As usual, the answers are much more complex than the questions. Recent moral panics might encourage us to counsel caution around video games and fear their impact on children. On the other hand, it is tempting to accept recent findings suggesting that games can have positive effects on the ‘executive functions’ of children, which in turn improves their academic achievement.
This research has two interesting aspects: conducted in Buenos Aires, it focussed on low socio-economic status students, who often experience challenges outside their control. Secondly, it suggests that gaming may moderate the effects of low attendance at school, though video games are not a substitute for attending school!
Even more recent research conducted at Flinders University, reported in today’s Advertiser, smashes the myth that games simply reduce academic achievement, but stops short at suggesting that they have positive effects. This research is great because it is a large analysis taking in lots of data.

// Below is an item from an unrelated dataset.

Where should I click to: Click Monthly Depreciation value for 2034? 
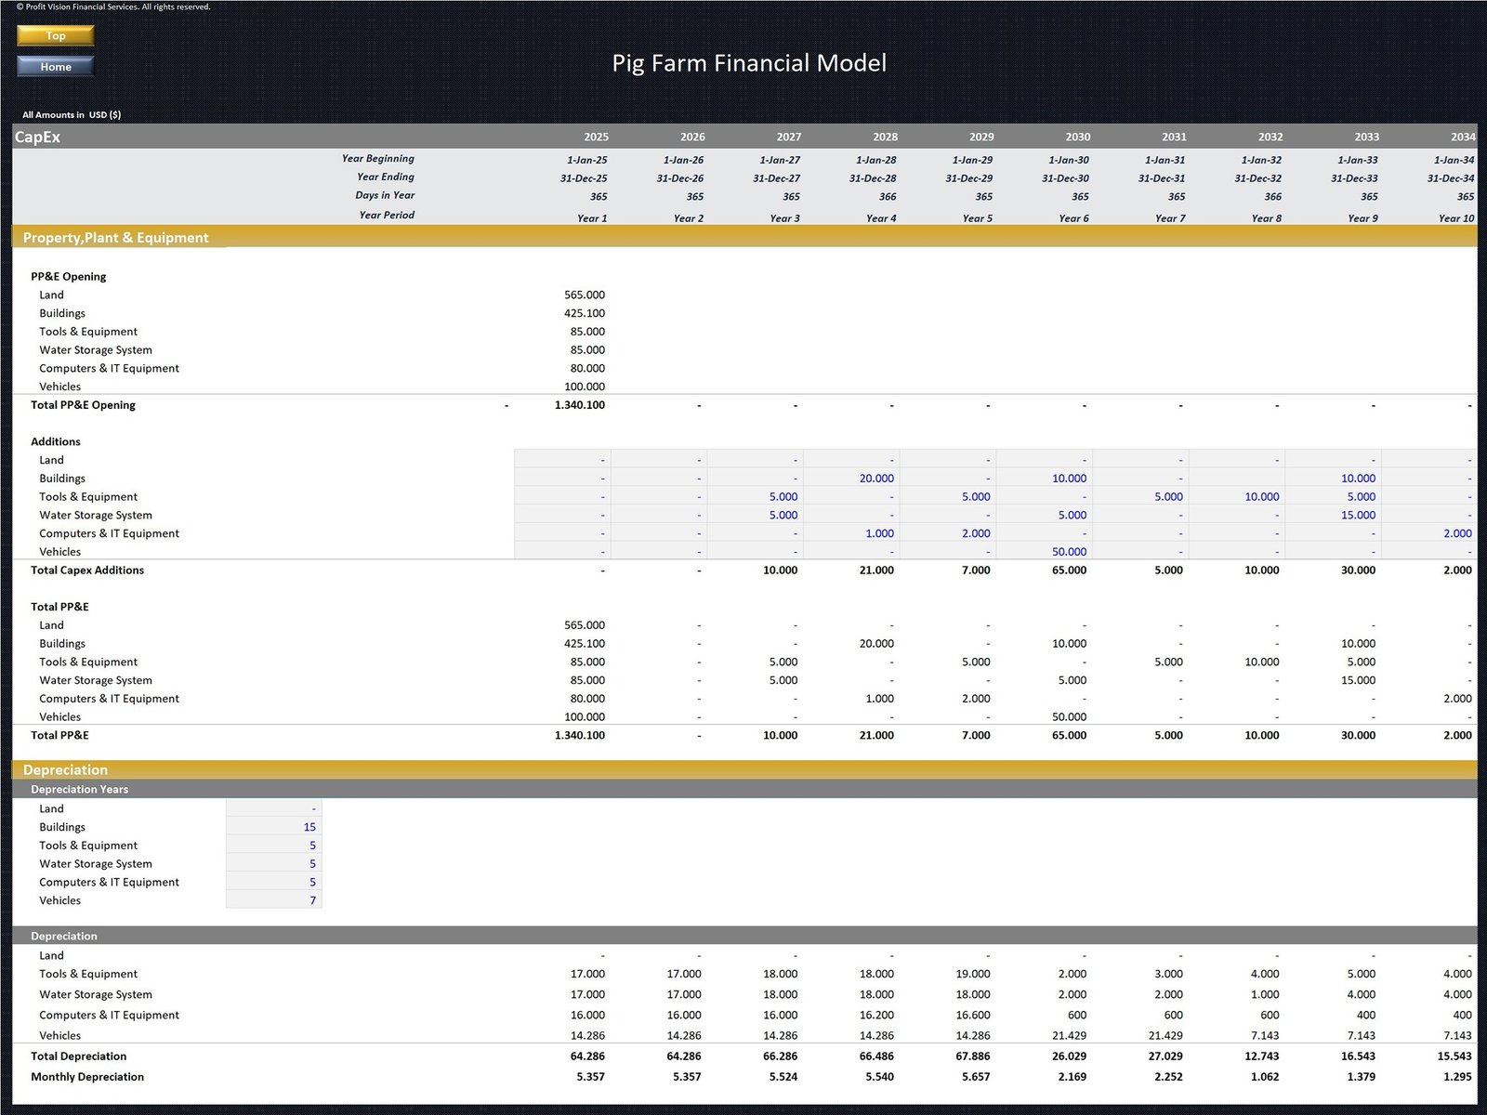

The main finding of this research is that ‘Despite widespread suggestions that video-gaming negatively affects academic achievement, the evidence is inconclusive’ (Drummond & Sauer 2014). This is useful research because above all it counsels caution, suggesting that we don’t leap to conclusions about the effect of video game use, no matter how good our intentions are.
Most importantly, this research found some variation in the relationship between gaming and academic performance across schools. In other words, it may be something about the school that influences whether gaming is beneficial or harmful. This further suggests that we need to be careful in making assumptions or generalisations about the value or harm of gaming.
In short, there is no substitute for parents being engaged in their child’s gaming activities – observe them, play with them, and discuss what they’re playing and the experiences they are having with games. Obviously if the amount of gaming significantly impacts upon the time on task in schoolwork, that’s not a good look. Some types of games might be more beneficial than others, so it might be useful to encourage problem-solving games, or puzzle games, or narrative-driven games, to develop in children a richer sense of the life of the mind. Ultimately they will grow up needing to regulate their own media usage, and so some careful guidance, boundaries, and explicit development of this self-regulatory capacity will serve them in good stead for years to come.